● TO DO
Write out every line of the entries below as a JSON list of strings, one string per line, and leave out any blank lines.

═══ MATERIAL PROVIDED

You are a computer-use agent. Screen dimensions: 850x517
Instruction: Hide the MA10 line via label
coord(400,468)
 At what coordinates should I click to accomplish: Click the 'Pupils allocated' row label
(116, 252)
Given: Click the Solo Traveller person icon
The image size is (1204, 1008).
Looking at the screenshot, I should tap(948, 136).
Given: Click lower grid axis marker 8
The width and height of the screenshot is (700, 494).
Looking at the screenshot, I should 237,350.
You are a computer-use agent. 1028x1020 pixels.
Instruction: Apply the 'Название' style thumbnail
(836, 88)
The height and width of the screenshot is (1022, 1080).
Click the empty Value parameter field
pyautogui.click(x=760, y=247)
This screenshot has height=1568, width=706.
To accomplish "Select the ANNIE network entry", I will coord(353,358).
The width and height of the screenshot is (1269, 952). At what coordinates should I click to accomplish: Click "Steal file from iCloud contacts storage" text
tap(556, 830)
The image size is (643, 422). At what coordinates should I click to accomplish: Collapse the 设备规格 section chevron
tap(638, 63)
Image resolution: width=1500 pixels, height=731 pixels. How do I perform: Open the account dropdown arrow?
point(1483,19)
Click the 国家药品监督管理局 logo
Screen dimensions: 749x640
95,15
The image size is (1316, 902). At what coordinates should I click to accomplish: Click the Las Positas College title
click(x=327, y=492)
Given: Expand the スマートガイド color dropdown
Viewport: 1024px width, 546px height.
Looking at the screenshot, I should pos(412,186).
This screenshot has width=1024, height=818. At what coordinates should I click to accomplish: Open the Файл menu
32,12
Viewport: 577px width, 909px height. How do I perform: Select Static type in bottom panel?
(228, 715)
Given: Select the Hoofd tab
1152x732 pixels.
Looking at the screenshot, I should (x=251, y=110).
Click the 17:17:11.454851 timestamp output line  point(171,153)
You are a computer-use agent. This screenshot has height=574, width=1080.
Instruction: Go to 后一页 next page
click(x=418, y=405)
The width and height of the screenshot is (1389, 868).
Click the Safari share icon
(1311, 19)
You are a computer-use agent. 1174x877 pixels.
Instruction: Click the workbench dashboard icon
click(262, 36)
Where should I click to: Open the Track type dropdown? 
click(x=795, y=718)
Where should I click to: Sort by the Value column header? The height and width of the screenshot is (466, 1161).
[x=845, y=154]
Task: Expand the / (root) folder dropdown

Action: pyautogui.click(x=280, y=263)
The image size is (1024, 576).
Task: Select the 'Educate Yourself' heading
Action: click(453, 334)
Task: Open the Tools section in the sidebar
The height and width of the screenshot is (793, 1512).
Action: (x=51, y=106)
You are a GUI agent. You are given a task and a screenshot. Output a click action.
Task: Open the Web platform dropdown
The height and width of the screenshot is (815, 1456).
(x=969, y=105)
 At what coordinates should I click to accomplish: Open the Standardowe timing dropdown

══════

● PROBLEM SOLUTION
[
  "You are a computer-use agent. Screen dimensions: 850x517",
  "Instruction: Hide the MA10 line via label",
  "coord(400,468)",
  " At what coordinates should I click to accomplish: Click the 'Pupils allocated' row label",
  "(116, 252)",
  "Given: Click the Solo Traveller person icon",
  "The image size is (1204, 1008).",
  "Looking at the screenshot, I should tap(948, 136).",
  "Given: Click lower grid axis marker 8",
  "The width and height of the screenshot is (700, 494).",
  "Looking at the screenshot, I should 237,350.",
  "You are a computer-use agent. 1028x1020 pixels.",
  "Instruction: Apply the 'Название' style thumbnail",
  "(836, 88)",
  "The height and width of the screenshot is (1022, 1080).",
  "Click the empty Value parameter field",
  "pyautogui.click(x=760, y=247)",
  "This screenshot has height=1568, width=706.",
  "To accomplish \"Select the ANNIE network entry\", I will coord(353,358).",
  "The width and height of the screenshot is (1269, 952). At what coordinates should I click to accomplish: Click \"Steal file from iCloud contacts storage\" text",
  "tap(556, 830)",
  "The image size is (643, 422). At what coordinates should I click to accomplish: Collapse the 设备规格 section chevron",
  "tap(638, 63)",
  "Image resolution: width=1500 pixels, height=731 pixels. How do I perform: Open the account dropdown arrow?",
  "point(1483,19)",
  "Click the 国家药品监督管理局 logo",
  "Screen dimensions: 749x640",
  "95,15",
  "The image size is (1316, 902). At what coordinates should I click to accomplish: Click the Las Positas College title",
  "click(x=327, y=492)",
  "Given: Expand the スマートガイド color dropdown",
  "Viewport: 1024px width, 546px height.",
  "Looking at the screenshot, I should pos(412,186).",
  "This screenshot has width=1024, height=818. At what coordinates should I click to accomplish: Open the Файл menu",
  "32,12",
  "Viewport: 577px width, 909px height. How do I perform: Select Static type in bottom panel?",
  "(228, 715)",
  "Given: Select the Hoofd tab",
  "1152x732 pixels.",
  "Looking at the screenshot, I should (x=251, y=110).",
  "Click the 17:17:11.454851 timestamp output line  point(171,153)",
  "You are a computer-use agent. This screenshot has height=574, width=1080.",
  "Instruction: Go to 后一页 next page",
  "click(x=418, y=405)",
  "The width and height of the screenshot is (1389, 868).",
  "Click the Safari share icon",
  "(1311, 19)",
  "You are a computer-use agent. 1174x877 pixels.",
  "Instruction: Click the workbench dashboard icon",
  "click(262, 36)",
  "Where should I click to: Open the Track type dropdown? ",
  "click(x=795, y=718)",
  "Where should I click to: Sort by the Value column header? The height and width of the screenshot is (466, 1161).",
  "[x=845, y=154]",
  "Task: Expand the / (root) folder dropdown",
  "Action: pyautogui.click(x=280, y=263)",
  "The image size is (1024, 576).",
  "Task: Select the 'Educate Yourself' heading",
  "Action: click(453, 334)",
  "Task: Open the Tools section in the sidebar",
  "The height and width of the screenshot is (793, 1512).",
  "Action: (x=51, y=106)",
  "You are a GUI agent. You are given a task and a screenshot. Output a click action.",
  "Task: Open the Web platform dropdown",
  "The height and width of the screenshot is (815, 1456).",
  "(x=969, y=105)",
  " At what coordinates should I click to accomplish: Open the Standardowe timing dropdown"
]